(Pixel coordinate grounding data)
__________________________________________________
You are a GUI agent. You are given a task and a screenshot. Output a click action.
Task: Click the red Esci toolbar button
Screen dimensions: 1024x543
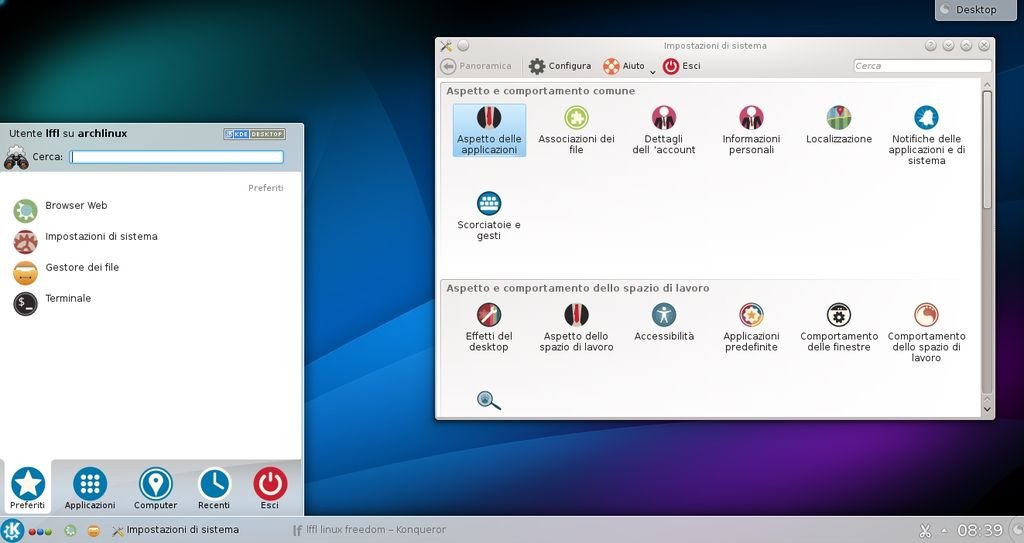click(x=681, y=66)
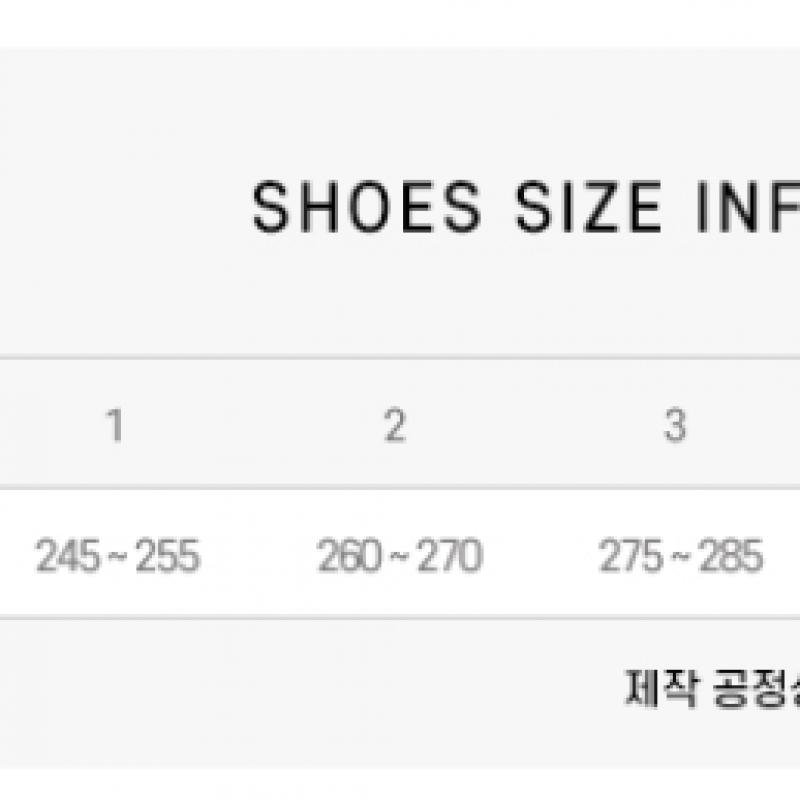800x800 pixels.
Task: Click the value 260 in the second range
Action: pos(350,556)
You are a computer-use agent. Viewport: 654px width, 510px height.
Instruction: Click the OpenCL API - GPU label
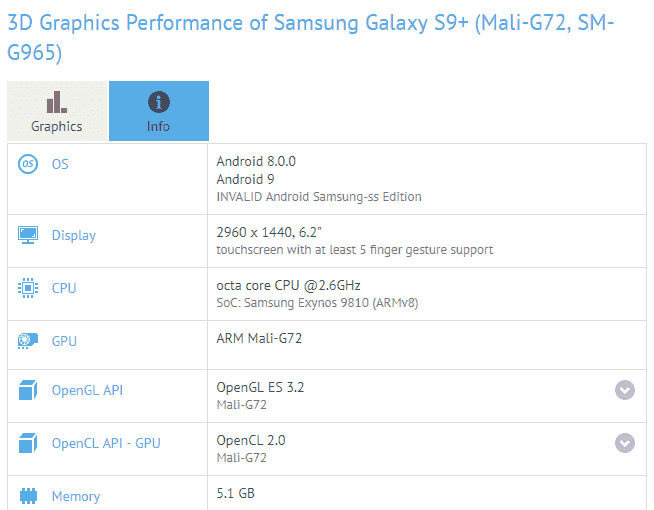pyautogui.click(x=106, y=443)
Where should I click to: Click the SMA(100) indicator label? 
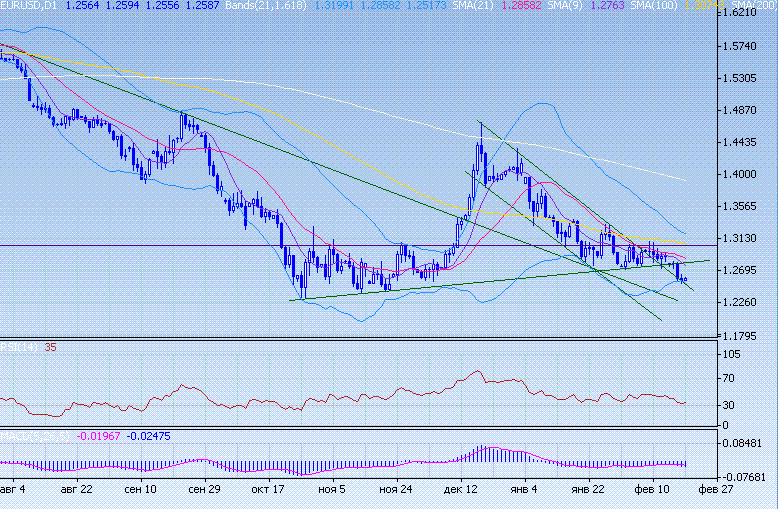[x=660, y=6]
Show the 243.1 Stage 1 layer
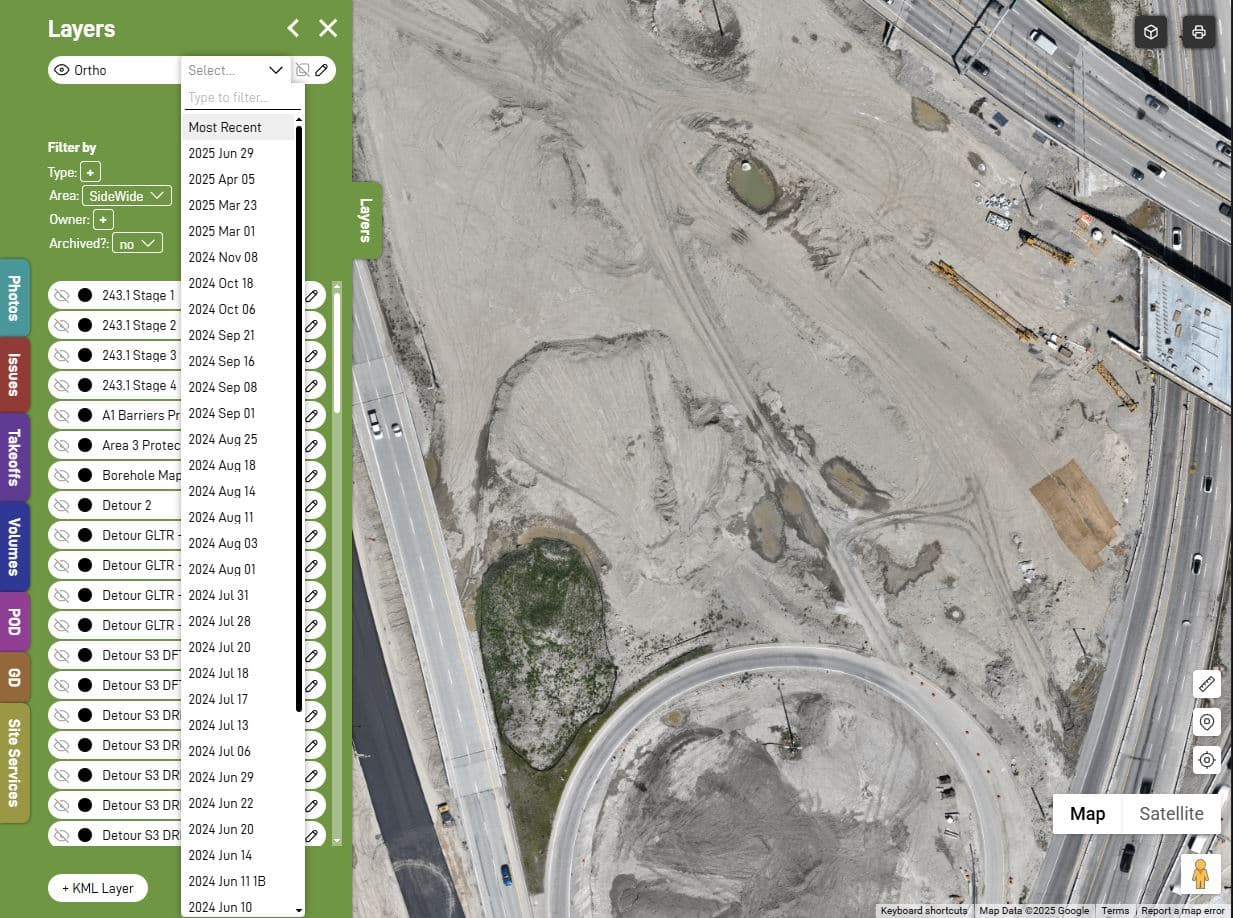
__________________________________________________
Problem details: Could every line above be set down exactly, with the pictures omitted?

Solution below:
You are a GUI agent. You are given a task and a screenshot. Output a click action.
Task: Click the red Esci toolbar button
Screen dimensions: 1024x543
click(x=681, y=66)
800x800 pixels.
Task: Click the value 260 in the second range
Action: pos(350,556)
You are a computer-use agent. Viewport: 654px width, 510px height.
Instruction: Click the OpenCL API - GPU label
pyautogui.click(x=106, y=443)
Where should I click to: Click the SMA(100) indicator label? 
[x=660, y=6]
Show the 243.1 Stage 1 layer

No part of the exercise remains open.